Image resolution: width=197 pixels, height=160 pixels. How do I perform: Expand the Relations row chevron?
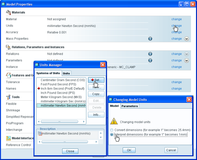(187, 54)

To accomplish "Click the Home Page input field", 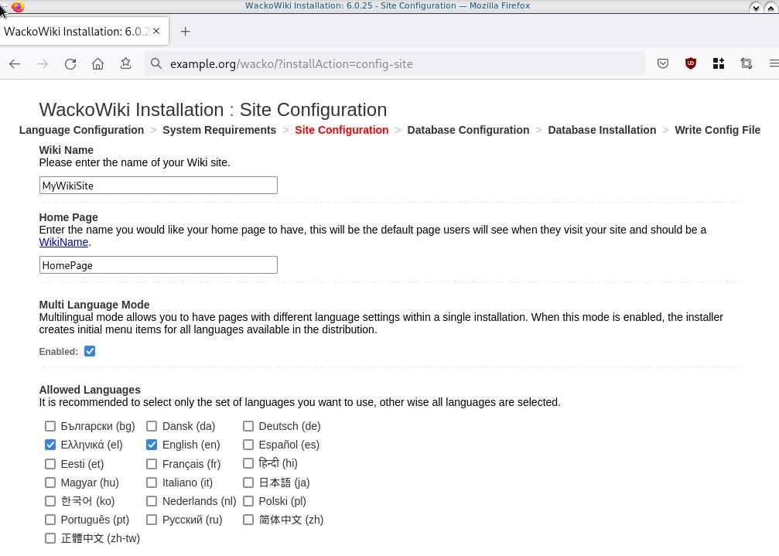I will point(158,265).
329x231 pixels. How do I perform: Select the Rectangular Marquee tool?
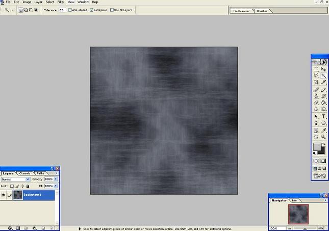pyautogui.click(x=316, y=69)
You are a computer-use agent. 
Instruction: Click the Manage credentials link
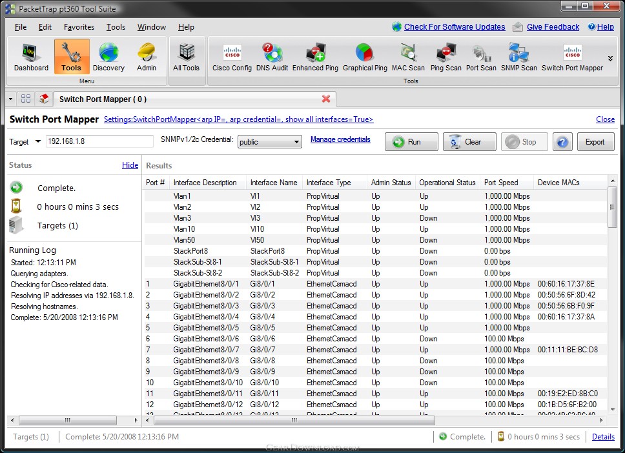coord(340,139)
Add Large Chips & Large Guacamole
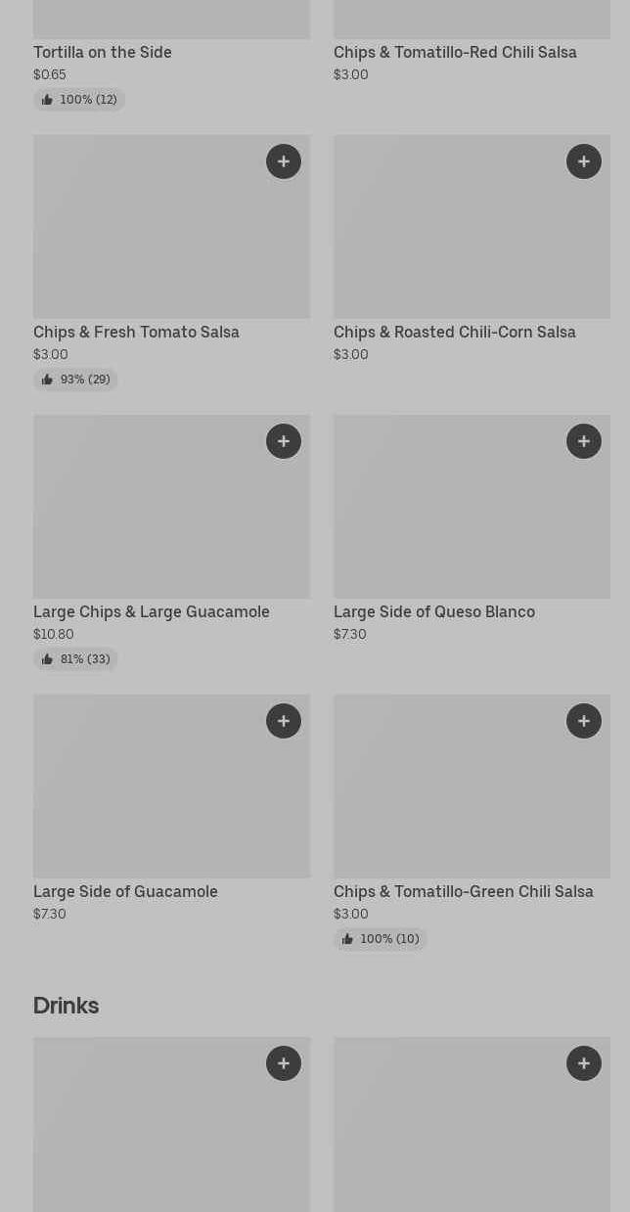This screenshot has height=1212, width=630. coord(284,441)
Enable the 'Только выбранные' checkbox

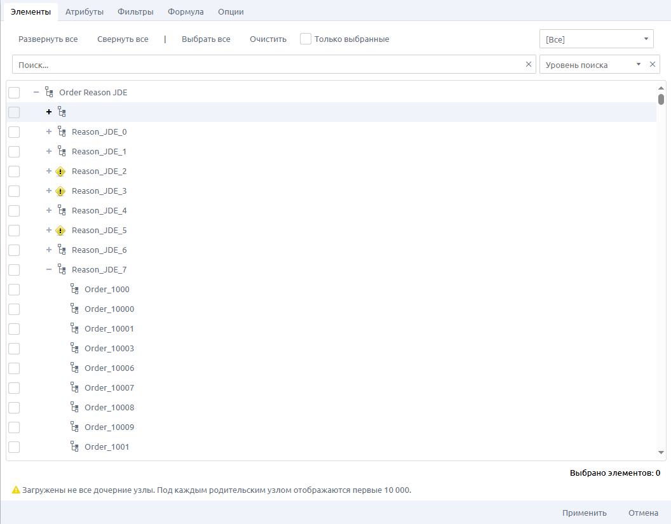click(x=306, y=39)
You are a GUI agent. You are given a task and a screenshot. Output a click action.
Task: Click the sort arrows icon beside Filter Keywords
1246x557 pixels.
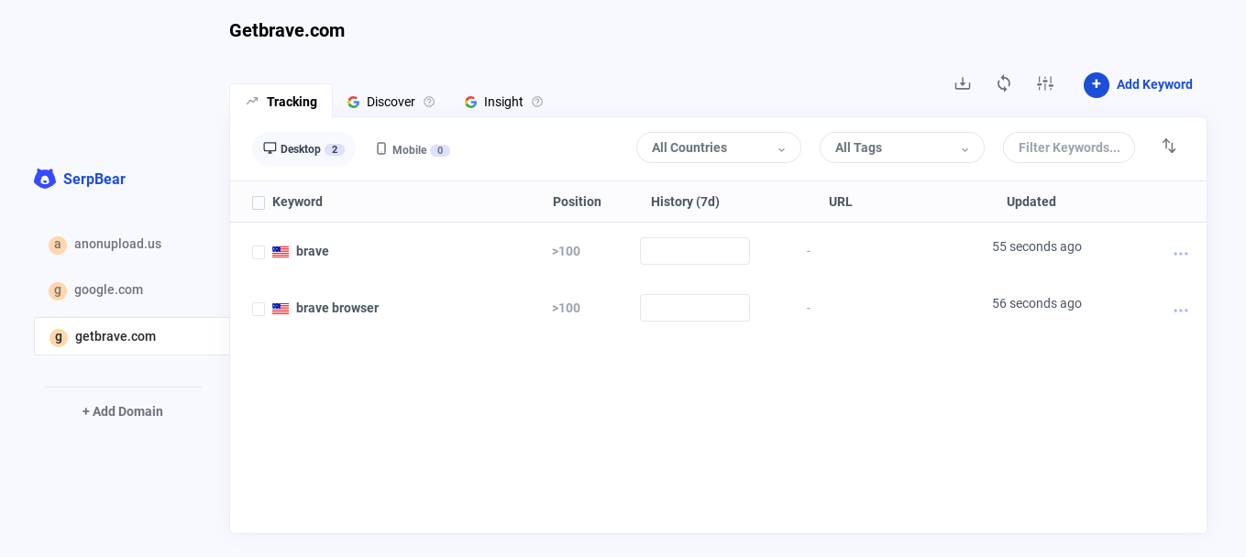point(1169,146)
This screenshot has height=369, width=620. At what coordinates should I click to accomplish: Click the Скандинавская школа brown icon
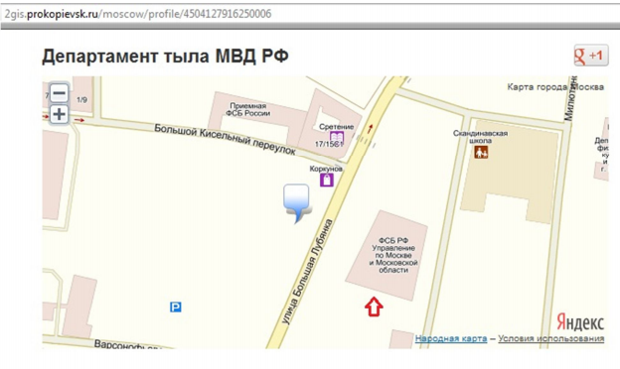point(481,152)
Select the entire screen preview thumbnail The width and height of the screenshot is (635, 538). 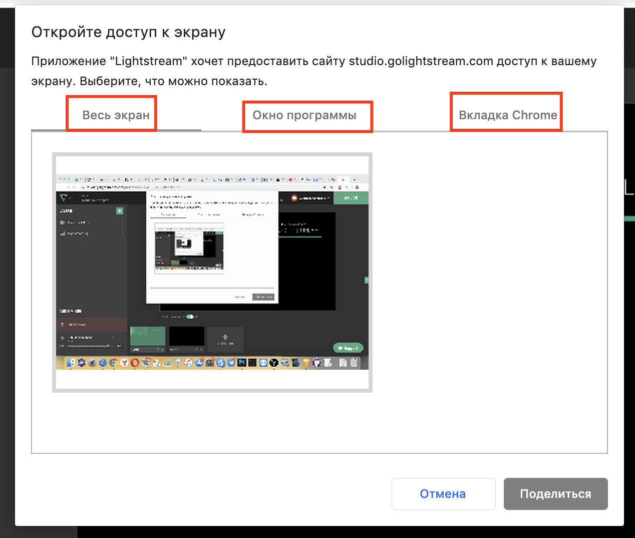tap(212, 272)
************
### What you are asked to do
Wherever the string "agent" appears in the records above, copy the line it sits in.

### Your response
You are a computer-use agent. 
You are a GUI agent. You are given a task and a screenshot. Output a click action.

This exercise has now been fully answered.